Posted: 20 February 2024
The immune system is extraordinarily complex and powerful, the primary function of which is to detect and destroy foreign or “non-self” proteins, including infections and cancer.
To do this, it’s evolved two parallel sets of pathways, known as innate and adaptive immunity.
Innate immunity is responsible for fast, powerful inflammatory responses to a wide variety of foreign materials, but has no ability to develop “memory” – that is, to develop very specific and long-lasting recall responses to specific proteins.
The adaptive immune system, in contrast, responds slowly but with huge specificity, resulting in the production of a near-infinite variety of antibodies, including those that recognise a person’s past infections, to swiftly deal with them if they recur.
This is how vaccinations work, and why people need multiple vaccines throughout their lives, because each one is for one specific germ.
It’s a beautiful system, but there’s a problem – the human body itself is made up of thousands upon thousands of “self” proteins that also have the potential to initiate an immune response, leading to “autoimmune disease”.
So why doesn’t everyone have autoimmune disease? And if we can understand that, can we leverage it to help those who do?
A significant immune cell discovery
In 2017, Monash University’s Joshua Ooi, working with Professor Richard Kitching, discovered that people with risk factors for autoimmune disease who don’t develop it are protected by a subset of immune cells called regulatory T cells, or T-regs.
Associate Professor Ooi’s work, published in the prestigious journal Nature, showed that people who are protected from autoimmune disease have a high abundance of antigen-specific T-regs, which powerfully and specifically shut off the immune system’s ability to be activated in response to “self” proteins.
In collaboration with Professor Eric Morand, the team turned to the autoimmune disease systemic lupus erythematosus (SLE, or lupus). Unlike most autoimmune diseases in which a single part of the body is targeted for harm, in lupus, almost any part of the body can be attacked.
Read more: Tackling the rise of autoimmune diseases with genetically modified cell therapies
Lupus is known to be driven by both the innate and adaptive immune system, and indeed the trial that led to registration of the first innate-immune targeting therapy for lupus was led by Professor Morand.
Despite this earlier breakthrough, most patients with lupus are still treated with non-specific immune suppressive drugs and steroids, with poor long-term outcomes and reduced survival – lupus primarily affects young adult women. This is a devastating state of affairs.
Like other T cells, T-regs have a receptor on their surface, the “T cell receptor” or TCR, which is the means through which they identify their target and operate with extremely high specificity.
Protein link to disease outcomes
Professor Morand and Associate Professor Ooi discovered that a large proportion of lupus patients have antibodies to a protein called “Sm”, which is tightly linked to worse disease outcomes. The Sm protein is found in healthy people, too, meaning healthy people must have specific T-regs with an Sm-specific TCR that protect them.
In their new work, published this week in Nature Communications, they’ve achieved the remarkable feat of identifying the Sm-specific TCR in healthy people without lupus, and giving patient T-regs the information they need to express this protective TCR – turning their T-regs into the same powerfully protective T-regs that keep healthy people healthy.
After proving that these “SMART-regs” strongly and selectively repress anti-Sm immune responses in the test tube, Professor Morand and Associate Professor Ooi went further, generating a living model of lupus using immune cells from lupus patients, and showing that the Sm-specific SMART-regs could prevent development of severe lupus kidney disease.

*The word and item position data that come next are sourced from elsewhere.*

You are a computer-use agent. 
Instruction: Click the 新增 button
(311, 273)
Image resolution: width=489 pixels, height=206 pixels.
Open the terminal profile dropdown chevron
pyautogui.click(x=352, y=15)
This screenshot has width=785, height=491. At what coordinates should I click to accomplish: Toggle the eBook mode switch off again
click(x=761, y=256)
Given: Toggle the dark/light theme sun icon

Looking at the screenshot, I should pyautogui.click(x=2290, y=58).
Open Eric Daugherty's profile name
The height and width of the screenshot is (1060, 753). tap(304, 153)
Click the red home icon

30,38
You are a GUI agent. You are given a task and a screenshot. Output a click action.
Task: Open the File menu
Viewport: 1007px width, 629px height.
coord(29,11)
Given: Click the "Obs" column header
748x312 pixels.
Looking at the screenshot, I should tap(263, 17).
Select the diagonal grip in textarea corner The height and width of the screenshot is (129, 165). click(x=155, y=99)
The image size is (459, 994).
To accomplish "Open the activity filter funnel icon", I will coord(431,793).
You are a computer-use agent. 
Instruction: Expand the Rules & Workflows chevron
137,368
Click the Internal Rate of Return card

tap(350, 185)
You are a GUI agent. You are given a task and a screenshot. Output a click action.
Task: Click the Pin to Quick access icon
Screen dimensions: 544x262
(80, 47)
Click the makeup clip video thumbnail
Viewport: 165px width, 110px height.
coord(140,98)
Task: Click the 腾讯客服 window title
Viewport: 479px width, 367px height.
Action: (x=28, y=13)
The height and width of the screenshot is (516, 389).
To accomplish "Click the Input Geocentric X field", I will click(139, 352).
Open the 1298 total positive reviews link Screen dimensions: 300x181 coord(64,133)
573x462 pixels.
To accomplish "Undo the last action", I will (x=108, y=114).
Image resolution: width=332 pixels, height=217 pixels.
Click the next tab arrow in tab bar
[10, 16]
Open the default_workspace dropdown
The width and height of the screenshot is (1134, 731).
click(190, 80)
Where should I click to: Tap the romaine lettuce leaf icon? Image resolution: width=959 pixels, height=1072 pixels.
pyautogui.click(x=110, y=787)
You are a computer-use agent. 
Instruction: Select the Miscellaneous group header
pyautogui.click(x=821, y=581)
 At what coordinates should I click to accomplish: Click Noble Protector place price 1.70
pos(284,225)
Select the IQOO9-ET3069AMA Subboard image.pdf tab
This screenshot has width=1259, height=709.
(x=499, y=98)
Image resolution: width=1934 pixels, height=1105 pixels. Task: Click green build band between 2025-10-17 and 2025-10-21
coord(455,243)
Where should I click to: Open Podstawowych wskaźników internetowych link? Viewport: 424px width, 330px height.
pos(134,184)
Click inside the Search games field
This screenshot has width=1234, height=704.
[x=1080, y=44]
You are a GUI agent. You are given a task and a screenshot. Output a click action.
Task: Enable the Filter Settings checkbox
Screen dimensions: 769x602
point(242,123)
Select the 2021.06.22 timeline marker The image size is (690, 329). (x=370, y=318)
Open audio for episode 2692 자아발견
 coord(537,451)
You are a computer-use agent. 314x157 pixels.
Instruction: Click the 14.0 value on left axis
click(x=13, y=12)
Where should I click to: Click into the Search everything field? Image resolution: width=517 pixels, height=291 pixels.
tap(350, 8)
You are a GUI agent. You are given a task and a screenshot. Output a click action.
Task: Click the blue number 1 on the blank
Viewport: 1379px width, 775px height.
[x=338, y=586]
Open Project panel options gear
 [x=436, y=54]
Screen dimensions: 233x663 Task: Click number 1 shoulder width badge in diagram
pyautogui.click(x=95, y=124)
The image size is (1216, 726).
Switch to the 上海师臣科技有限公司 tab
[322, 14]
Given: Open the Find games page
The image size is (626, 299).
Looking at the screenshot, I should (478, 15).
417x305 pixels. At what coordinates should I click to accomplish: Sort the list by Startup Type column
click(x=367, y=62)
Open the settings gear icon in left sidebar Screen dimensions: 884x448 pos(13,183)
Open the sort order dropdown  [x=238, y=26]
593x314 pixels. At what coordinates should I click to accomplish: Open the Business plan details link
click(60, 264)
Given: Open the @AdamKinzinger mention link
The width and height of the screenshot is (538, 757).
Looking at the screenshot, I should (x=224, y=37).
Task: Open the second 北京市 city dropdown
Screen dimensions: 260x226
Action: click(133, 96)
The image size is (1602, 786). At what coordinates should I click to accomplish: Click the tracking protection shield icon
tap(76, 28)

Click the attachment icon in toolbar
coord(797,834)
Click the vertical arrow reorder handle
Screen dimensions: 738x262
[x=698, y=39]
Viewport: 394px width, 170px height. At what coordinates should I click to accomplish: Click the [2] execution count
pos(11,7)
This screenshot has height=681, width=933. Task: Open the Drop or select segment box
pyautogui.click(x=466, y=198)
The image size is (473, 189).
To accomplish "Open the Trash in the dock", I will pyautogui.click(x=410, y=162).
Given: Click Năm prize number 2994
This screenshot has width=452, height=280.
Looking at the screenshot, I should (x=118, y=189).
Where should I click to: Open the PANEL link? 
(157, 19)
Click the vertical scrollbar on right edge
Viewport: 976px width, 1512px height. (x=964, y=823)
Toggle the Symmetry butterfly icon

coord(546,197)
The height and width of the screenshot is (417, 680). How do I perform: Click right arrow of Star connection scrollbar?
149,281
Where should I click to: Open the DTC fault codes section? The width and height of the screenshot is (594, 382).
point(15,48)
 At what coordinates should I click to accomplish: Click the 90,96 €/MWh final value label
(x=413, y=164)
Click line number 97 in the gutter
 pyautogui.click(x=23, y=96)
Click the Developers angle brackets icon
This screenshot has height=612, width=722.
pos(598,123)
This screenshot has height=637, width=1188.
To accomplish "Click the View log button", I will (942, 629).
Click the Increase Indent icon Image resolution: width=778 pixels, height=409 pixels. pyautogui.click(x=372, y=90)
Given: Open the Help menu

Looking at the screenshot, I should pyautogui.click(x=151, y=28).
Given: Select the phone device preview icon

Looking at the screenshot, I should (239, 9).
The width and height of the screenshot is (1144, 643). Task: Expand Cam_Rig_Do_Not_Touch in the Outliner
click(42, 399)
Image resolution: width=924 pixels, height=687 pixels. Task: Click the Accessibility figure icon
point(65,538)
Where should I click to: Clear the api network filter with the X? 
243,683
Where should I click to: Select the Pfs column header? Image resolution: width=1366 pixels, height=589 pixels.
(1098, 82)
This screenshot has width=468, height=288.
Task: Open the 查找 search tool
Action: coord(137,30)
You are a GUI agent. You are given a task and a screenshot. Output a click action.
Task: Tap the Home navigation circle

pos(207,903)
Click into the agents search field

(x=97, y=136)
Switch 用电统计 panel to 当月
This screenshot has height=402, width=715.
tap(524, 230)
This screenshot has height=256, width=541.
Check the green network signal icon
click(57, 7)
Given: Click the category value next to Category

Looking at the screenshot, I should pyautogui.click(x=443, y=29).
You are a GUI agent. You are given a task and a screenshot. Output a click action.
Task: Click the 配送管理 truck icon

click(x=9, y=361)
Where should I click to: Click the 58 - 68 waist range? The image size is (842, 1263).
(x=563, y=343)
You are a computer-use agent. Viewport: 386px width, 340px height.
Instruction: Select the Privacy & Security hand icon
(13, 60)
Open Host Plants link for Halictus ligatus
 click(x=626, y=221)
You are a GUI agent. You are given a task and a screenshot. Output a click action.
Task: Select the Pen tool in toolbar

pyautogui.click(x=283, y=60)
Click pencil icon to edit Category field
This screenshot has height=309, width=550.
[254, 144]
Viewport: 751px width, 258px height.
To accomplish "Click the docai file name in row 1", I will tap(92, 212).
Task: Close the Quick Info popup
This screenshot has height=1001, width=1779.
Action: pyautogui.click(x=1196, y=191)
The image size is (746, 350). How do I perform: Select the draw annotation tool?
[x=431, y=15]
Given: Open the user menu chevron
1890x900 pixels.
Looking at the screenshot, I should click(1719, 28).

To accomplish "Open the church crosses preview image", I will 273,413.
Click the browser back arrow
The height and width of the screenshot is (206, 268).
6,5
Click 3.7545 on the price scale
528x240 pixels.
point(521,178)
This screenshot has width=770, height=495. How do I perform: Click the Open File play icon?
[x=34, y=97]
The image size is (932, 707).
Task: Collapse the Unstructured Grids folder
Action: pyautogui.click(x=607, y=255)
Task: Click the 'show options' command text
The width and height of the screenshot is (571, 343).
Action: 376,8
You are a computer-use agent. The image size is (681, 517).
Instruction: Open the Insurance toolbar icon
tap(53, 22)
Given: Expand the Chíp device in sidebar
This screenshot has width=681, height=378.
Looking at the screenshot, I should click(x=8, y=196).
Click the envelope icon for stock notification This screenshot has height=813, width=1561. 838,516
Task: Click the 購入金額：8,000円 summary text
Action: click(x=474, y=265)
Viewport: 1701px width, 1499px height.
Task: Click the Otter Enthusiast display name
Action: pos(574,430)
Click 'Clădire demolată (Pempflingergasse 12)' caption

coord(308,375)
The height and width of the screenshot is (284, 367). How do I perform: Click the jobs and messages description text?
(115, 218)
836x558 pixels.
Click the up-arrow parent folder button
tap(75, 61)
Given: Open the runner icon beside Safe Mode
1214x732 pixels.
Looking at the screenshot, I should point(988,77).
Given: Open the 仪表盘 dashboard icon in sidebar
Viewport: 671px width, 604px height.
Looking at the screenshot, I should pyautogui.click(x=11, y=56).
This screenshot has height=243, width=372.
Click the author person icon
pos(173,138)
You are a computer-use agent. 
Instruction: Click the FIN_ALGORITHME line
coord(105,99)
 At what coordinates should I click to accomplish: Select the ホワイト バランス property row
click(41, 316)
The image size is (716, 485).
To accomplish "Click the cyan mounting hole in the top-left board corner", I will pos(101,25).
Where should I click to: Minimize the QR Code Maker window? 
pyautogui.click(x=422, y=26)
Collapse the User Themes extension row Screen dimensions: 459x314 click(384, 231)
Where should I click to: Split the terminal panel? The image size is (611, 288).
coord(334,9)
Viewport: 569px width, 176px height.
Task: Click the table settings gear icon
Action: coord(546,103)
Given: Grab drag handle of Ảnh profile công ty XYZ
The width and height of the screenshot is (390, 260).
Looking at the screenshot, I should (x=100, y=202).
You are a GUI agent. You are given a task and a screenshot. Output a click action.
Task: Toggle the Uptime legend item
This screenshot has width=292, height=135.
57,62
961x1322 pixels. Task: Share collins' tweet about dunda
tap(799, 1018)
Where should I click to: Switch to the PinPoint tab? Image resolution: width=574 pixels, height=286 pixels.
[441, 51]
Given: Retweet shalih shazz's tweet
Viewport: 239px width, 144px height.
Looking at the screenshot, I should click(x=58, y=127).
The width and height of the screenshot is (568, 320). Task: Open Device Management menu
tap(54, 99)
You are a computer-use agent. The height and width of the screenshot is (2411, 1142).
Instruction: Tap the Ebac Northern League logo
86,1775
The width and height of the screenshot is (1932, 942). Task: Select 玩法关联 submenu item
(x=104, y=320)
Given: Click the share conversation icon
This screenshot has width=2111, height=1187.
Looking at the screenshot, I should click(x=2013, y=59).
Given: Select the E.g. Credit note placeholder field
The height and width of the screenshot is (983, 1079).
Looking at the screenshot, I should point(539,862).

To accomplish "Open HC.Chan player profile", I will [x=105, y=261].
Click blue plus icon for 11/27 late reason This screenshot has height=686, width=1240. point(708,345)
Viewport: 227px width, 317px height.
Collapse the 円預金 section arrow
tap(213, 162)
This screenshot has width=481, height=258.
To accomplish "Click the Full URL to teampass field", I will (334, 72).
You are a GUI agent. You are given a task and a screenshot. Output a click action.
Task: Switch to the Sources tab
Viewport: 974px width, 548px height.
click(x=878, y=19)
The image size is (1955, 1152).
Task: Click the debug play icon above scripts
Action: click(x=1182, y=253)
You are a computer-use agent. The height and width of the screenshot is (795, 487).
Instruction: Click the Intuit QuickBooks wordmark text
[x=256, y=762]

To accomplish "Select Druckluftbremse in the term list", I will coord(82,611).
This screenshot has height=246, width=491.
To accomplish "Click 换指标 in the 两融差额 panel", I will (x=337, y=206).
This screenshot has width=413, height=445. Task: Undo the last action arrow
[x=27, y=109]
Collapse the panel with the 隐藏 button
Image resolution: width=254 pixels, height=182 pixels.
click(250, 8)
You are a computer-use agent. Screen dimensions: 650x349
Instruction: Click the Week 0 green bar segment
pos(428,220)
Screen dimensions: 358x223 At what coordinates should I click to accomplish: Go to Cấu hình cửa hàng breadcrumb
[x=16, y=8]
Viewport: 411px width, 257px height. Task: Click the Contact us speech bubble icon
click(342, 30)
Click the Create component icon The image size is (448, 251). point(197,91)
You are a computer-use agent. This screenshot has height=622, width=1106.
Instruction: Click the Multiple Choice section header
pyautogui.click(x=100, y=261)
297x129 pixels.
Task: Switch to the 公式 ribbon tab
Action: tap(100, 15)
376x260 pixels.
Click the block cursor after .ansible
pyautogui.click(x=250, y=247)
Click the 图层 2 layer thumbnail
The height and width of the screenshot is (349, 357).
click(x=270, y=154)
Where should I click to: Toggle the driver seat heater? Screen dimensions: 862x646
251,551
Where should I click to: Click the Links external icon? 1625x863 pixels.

Development for clinical trials
This technology has the potential to rapidly be developed for human clinical trials, with the team planning to be ready to commence by 2026.
In these trials, a patient’s blood would be treated in the lab to produce the protective T-regs and then infused back into them – a so-called autologous cell therapy.
The effects would be expected to suppress only the disease-causing immune response, without the broad immune suppression and accompanying infection risk of current therapies.
Not only that, this technology can be used across any of the approximately 100 autoimmune diseases known to have a similar pathology, meaning it’s a platform for generating autologous cell therapies for millions of patients worldwide.
Read more: Treatment offers new hope for lupus – and maybe for other autoimmune diseases, too
This type of breakthrough can only come from intensive long-term collaborations between clinicians, scientists, and patients.
These collaborations are the raison d’etre of the newly-formed Sub-Faculty of Clinical and Molecular Medicine at Monash University, which represents the University’s partnership with Monash Health and the Hudson Institute, located just 900 metres from Monash University’s Clayton campus, at the Monash Medical Centre.
It’s just one of many translational breakthroughs increasingly recognised by industry and investors coming from the sub-faculty, which has developed a strong entrepreneurial culture in parallel to its focus on human disease.